Use an Event Broker for performance exceptions
Most of your system can run on database tables with no performance issues, and with the benefit of all of the simplicity. Lookup tables, slowly changing dimensions, and many processes will cope fine on a single shared database.
But there are exceptions.
But as a distributed, append-only log, Kafka is unrivalled.
Please use Kafka or similar, if you need a distributed append-only log at scale, when your monitoring shows that you can no longer cater for a particular task-queue entity within a single shared database. Only that entity will need the added complexity, and that entity will get the full performance of dedicated infrastructure to solve that isolated performance issue.
Multiple Consumers
You might consider taking a leaf from Kafka’s book and employ offsets to track consumer location, while persisting records beyond their logical consumption — thereby supporting multiple sets of consumers out of a single persistent data set
PostgreSQL supports SKIP LOCKED since version 9.5: With SKIP LOCKED, any selected rows that cannot be immediately locked are skipped. Skipping locked rows provides an inconsistent view of the data, so this is not suitable for general purpose work, but can be used to avoid lock contention with multiple consumers accessing a queue-like table.
I think The Stig turned out to be Perry McCarthy and Ben Collins. Like the mysterious Stig, there are amazing well-credentialed unseen performers behind the success of database systems.
Followup Quarter-mile Drag-racing
Quick responses to article replies from the Koutanov
Building even simple DB-backed messaging systems involves a lot more incidental complexity than meets the eye; It also involves a lot more engineering skill that isn’t easily commoditised. I can clearly see that your knowledge of certain database products is higher than an average engineer, which is a case in point.
Perhaps, but I’m thinking hypothetically here: in all cases good tooling solves all skills gaps, and levels the starting grid.
Your knowledge of Brewer’s CAP theorem already puts you into the 95th percentile.
I learned about that from CockroachDB. Now there’s a NewSQL database system with torque.
a particular client…built a queue on top of MySQL…They are a listed company now….The developers kept trying to optimise their home-grown queue…
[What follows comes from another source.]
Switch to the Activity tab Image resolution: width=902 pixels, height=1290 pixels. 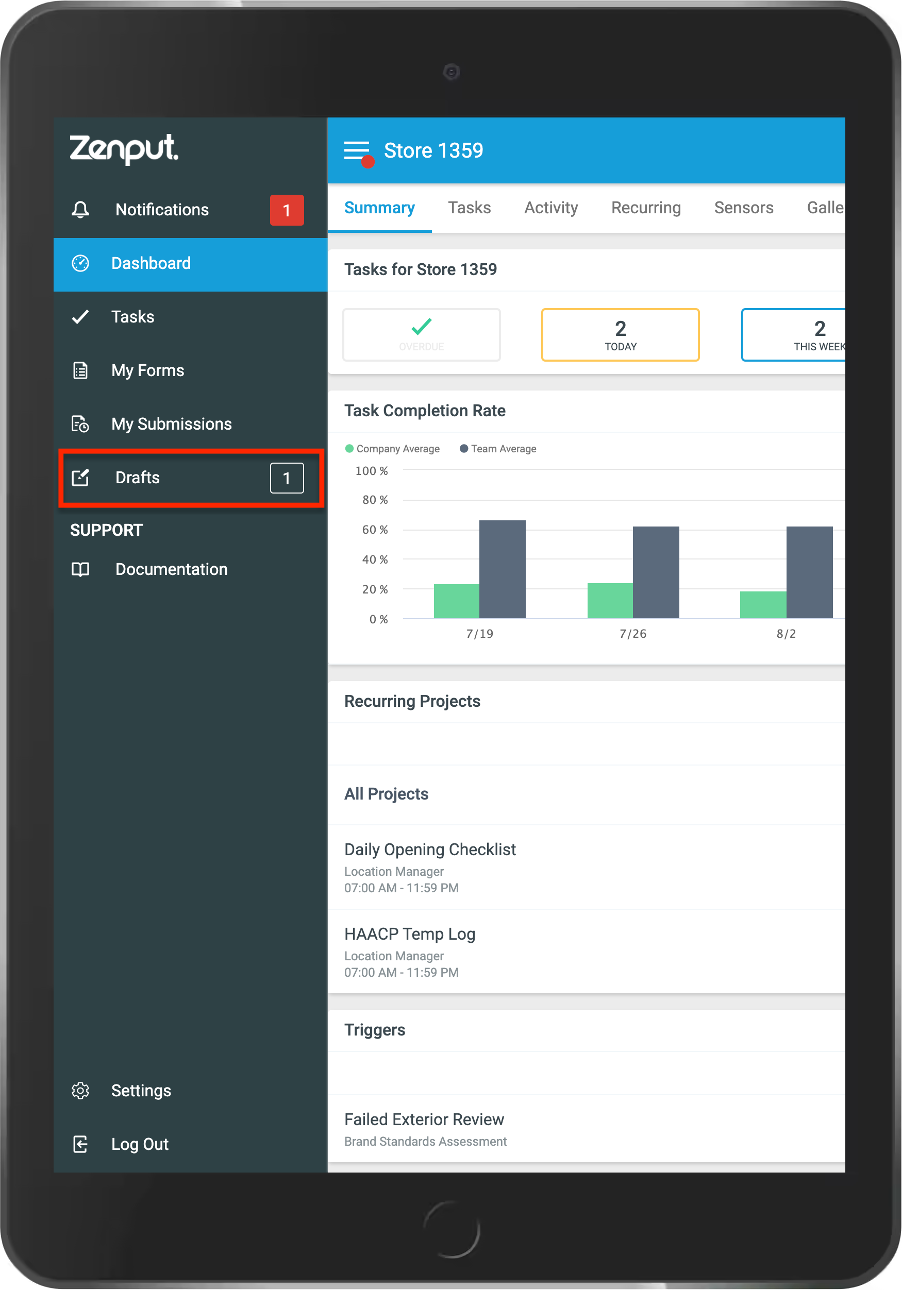click(551, 208)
Not a terrible problem to have. I suggest that the opposite is worse. A startup that gold plates: building a 100% event-driven software system with microservices, and layers of microservice abstractions — is highly likely to fail.
To justify overengineering, people readily exaggerate the difficulty to change software in the future. It’s essential to start simple, then measure and improve.
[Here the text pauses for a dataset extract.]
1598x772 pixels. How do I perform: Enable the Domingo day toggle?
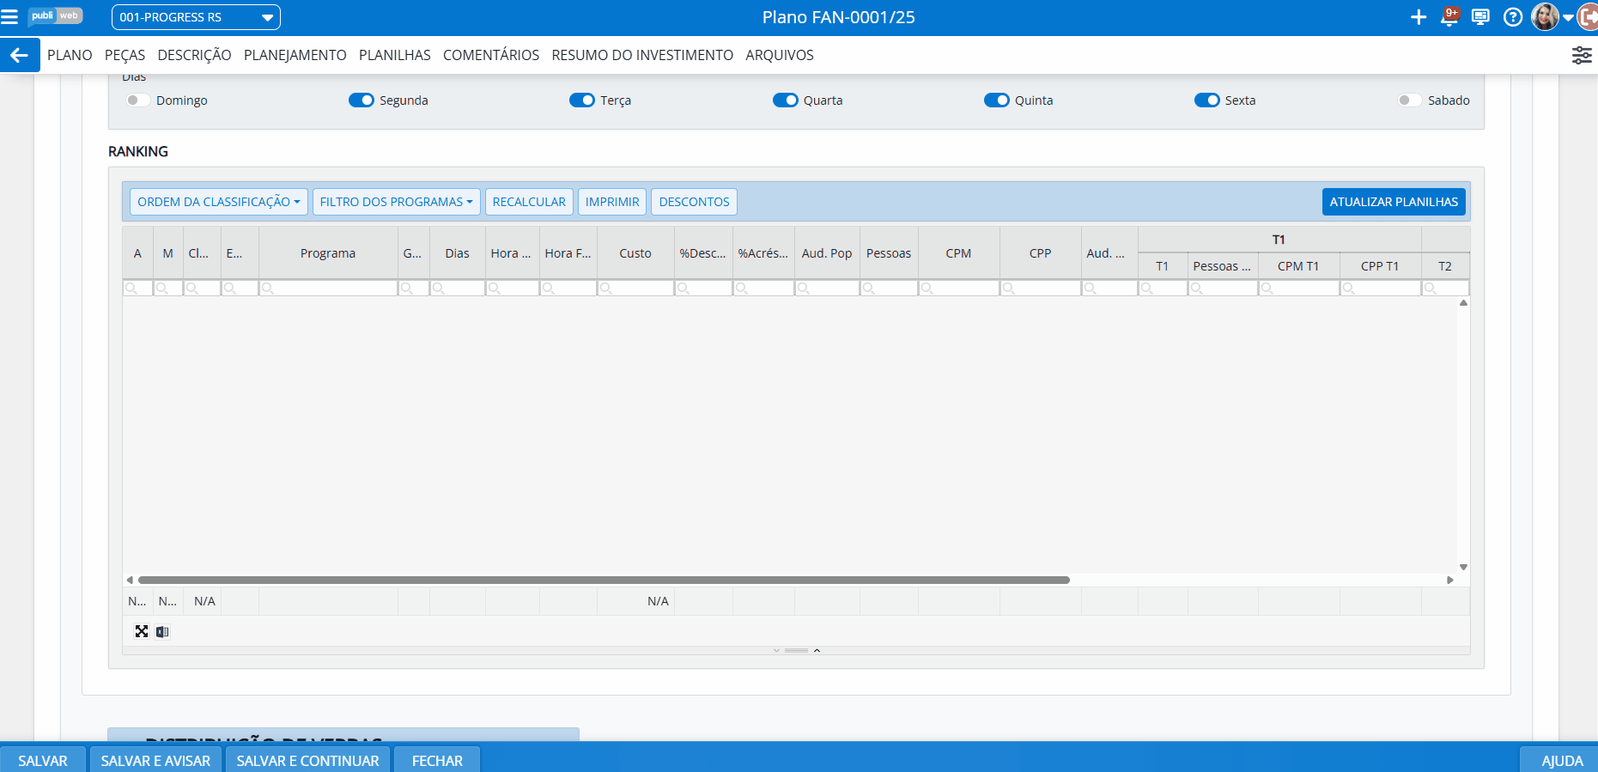point(137,100)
As he says “They are a listed company now”, they have more than enough resources to optimise for performance and scalability, as they scale.
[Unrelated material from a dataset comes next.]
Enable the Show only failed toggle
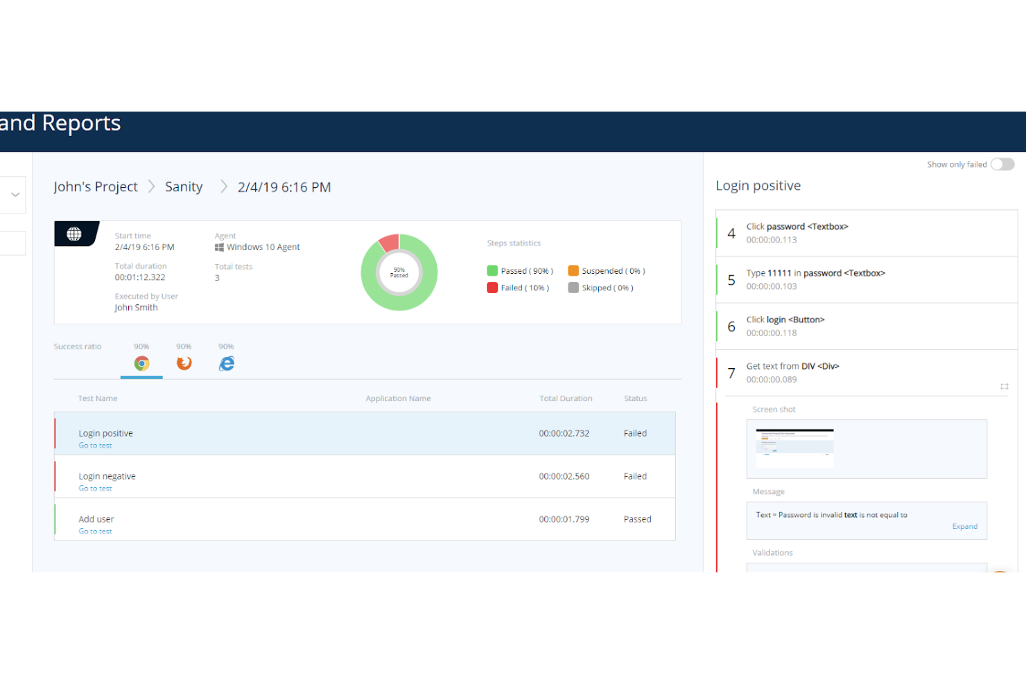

It would be interesting to get the full details about their conundrum — I love old classics.
unless the alternative is genuinely significantly simpler/cheaper/quicker and offers a faster time to market or some other material competitive advantage. I don’t believe that implementing and maintaining a messaging platform inside a DBMS is easier or more cost-effective than spinning up a dedicated message broker.
I tend to agree. But I don’t think either extreme is universal, the answer lies somewhere in the middle. Sometimes turbo lag isn’t a big problem.